Plenty of the Great White Way’s most notable productions have been reincarnated for the silver screen—think Rent, The Producers, and Chicago. But Off-Broadway and Broadway’s best have also spawned plenty of big screen versions that some people don’t realize started as live theatrical experiences.
1. Casablanca
One of cinema’s most beloved and enduring classics is known for a few things (incorrectly reiterated quotes are one of them), but few people remember that the Michael Curtiz film was first crafted as a stage play. Murray Burnett and Joan Alison’s Everybody Comes To Rick’s was never actually put on the stage, but the duo did option the work to Warner Bros. in 1942 for the then-record price of $20,000. The pair wrote the play in 1940, inspired by a trip Burnett and his wife took to Vienna, where they helped some Jewish relatives smuggle money out, and a later jaunt to a small town in France which was home to an intimate nightclub with a mixed clientele (and a jazz pianist).
2. Dial M For Murder
Alfred Hitchcock’s thrilling 1954 classic is tense and taut enough that it’s easy to forget that the feature could quite easily take place in just a single setting. What often has a single setting? Stage plays! Dial M for Murder first came to life as a Frederick Knott play that actually made its debut on BBC Television in 1952. It hit the stage later that year, first in London’s West End, then on Broadway.
3. A Few Good Men
Rob Reiner’s 1992 military courtroom drama is memorable on its own, simply for all the outsized personalities that populate it (“You can’t handle the truth!”), so it’s hard to imagine soaking all that drama in live. Well, audiences did—and still do!
First performed on Broadway in 1989, playwright Aaron Sorkin then adapted the work into the screenplay that became Reiner’s Tom Cruise- and Jack Nicholson-starring film. The play is still performed today, and has torn up stages from Texas to Budapest.
4. Nell
Considering that the eponymous “wild child” role of Nell is one of Jodie Foster’s most well-known and regarded roles, it doesn’t seem possible that she’s not the one who originated it. But, you guessed it, she isn’t.
What became the film Nell was first the play Idioglossia, penned by Mark Handley in 1992. The film hit screens just two years later, hewing close to the work that Handley first brought to the stage. Though its title changed, the aims remained the same—for fans of Nell, the definition of “idioglossia” is a canny one, as it describes “an idiosyncratic language that few speak.”
5. Prelude to a Kiss
Back in 1992, Meg Ryan reigned supreme as romantic comedy queen, and the amusing and sweet body switching comedy Prelude to a Kiss was a pretty perfect match for both her and costar Alec Baldwin.
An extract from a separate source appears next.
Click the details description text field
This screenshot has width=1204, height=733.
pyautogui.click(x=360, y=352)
Although the Norman Rene feature was a light-hearted outing, Craig Lucas’ 1988 play on which it was based was far more serious, and was believed to provide intense commentary on the then-new AIDS epidemic. The play is still performed today; there was a full-scale Broadway revival starring Alan Tudyk and John Mahoney in 2007.
6. Rope
Look, another Hitchcockian thriller! The master of suspense didn’t limit his stage play pillaging to Dial M for Murder—he also did it with 1948’s Rope, six years before picking up the phone and ringing up homicide. Based on Patrick Hamilton’s 1929 play of the same name, Hitchcock’s film earned accolades for its famous long take style, which made it appear to play out continuously in real time. Even Hamilton’s play didn’t go that far—the stage version plays out over three acts, with a curtain fall in between each.
7. Steel Magnolias
Before Shelby drank her juice to the dulcet tones of Sally Field just screaming her brains out, the same thing played out on stage. Herbert Ross’ enduring 1989 classic of American womanhood and experience is based on Robert Harling’s 1987 play of the same name, which was in turn based on Harling’s own wrenching experience of losing his sister to diabetes after the birth of his nephew.
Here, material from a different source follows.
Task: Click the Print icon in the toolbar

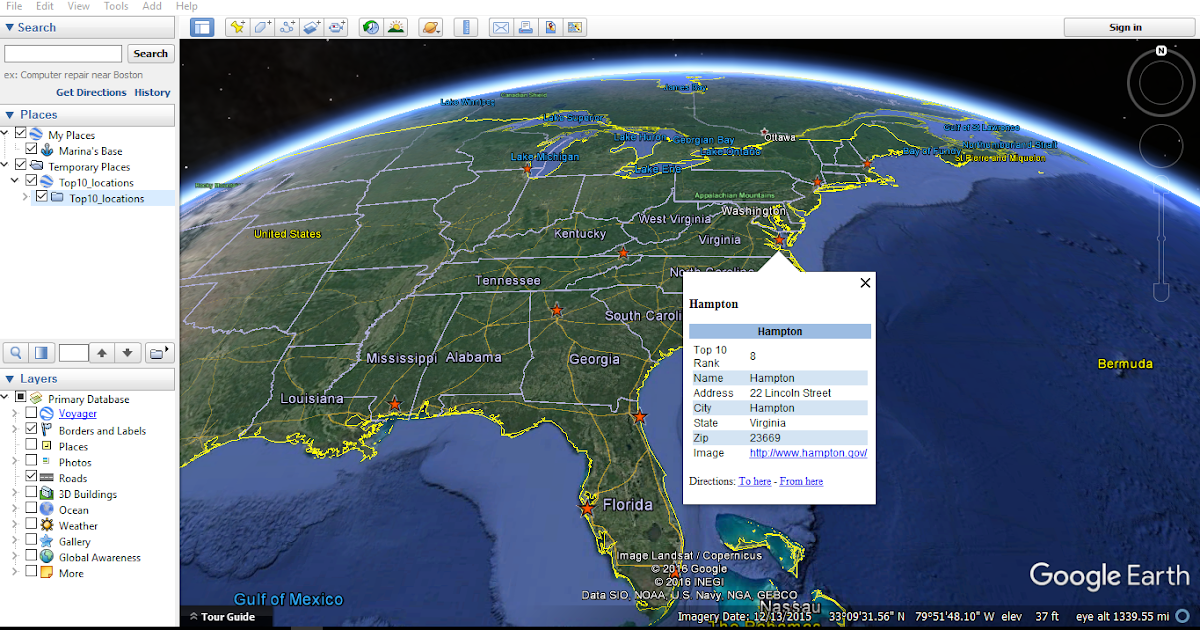Action: coord(526,27)
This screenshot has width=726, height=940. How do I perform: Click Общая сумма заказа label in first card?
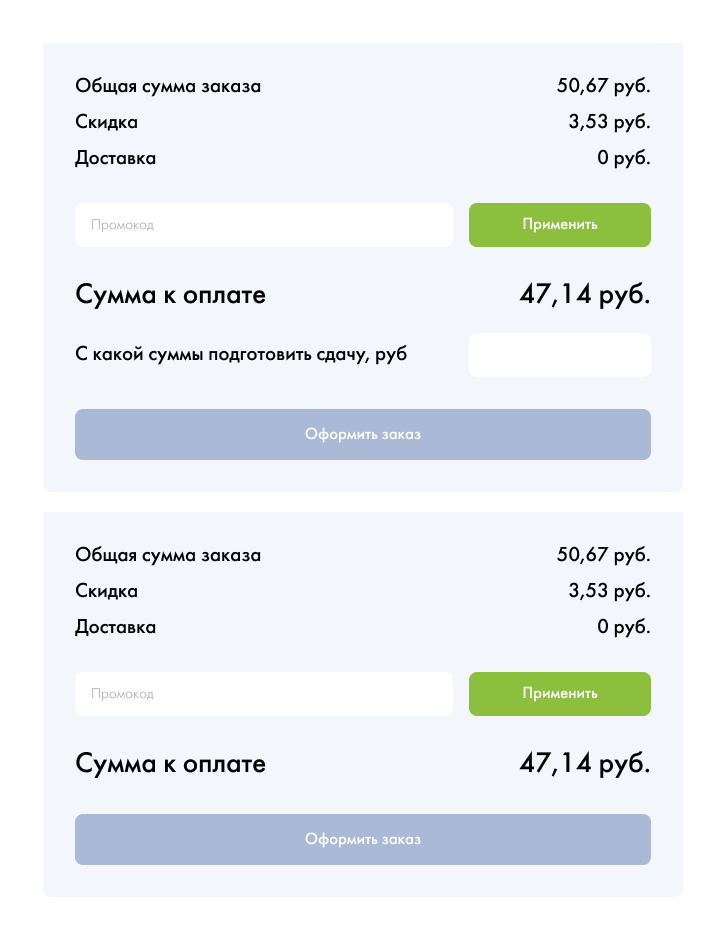point(168,86)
Harling’s play was recently turned into yet another cinematic adaptation—Kenny Leon’s 2012 Lifetime feature that used an entirely African-American cast to tell the story of a tight-knit group of Southern women. Steel Magnolias the stage play most recently embarked on a country-wide tour in Ireland back in 2012.
8. Closer
Playwright Patrick Marber quite skillfully adapted his own 1997 play for the 2004 Mike Nichols film, a dramatic outing that features the talents of Clive Owen, Natalie Portman, Julia Roberts, and Jude Law. A twisted tale of two couples (sort of?) that mix and mingle in London in quite possibly the worst ways imaginable, the award-winning play placed a premium on its four central characters, layered individuals that translated well to the big screen. Marber’s play first showed around London and Broadway, and it continues to play around the world. It was recently translated into German, showing under the title Hautnah.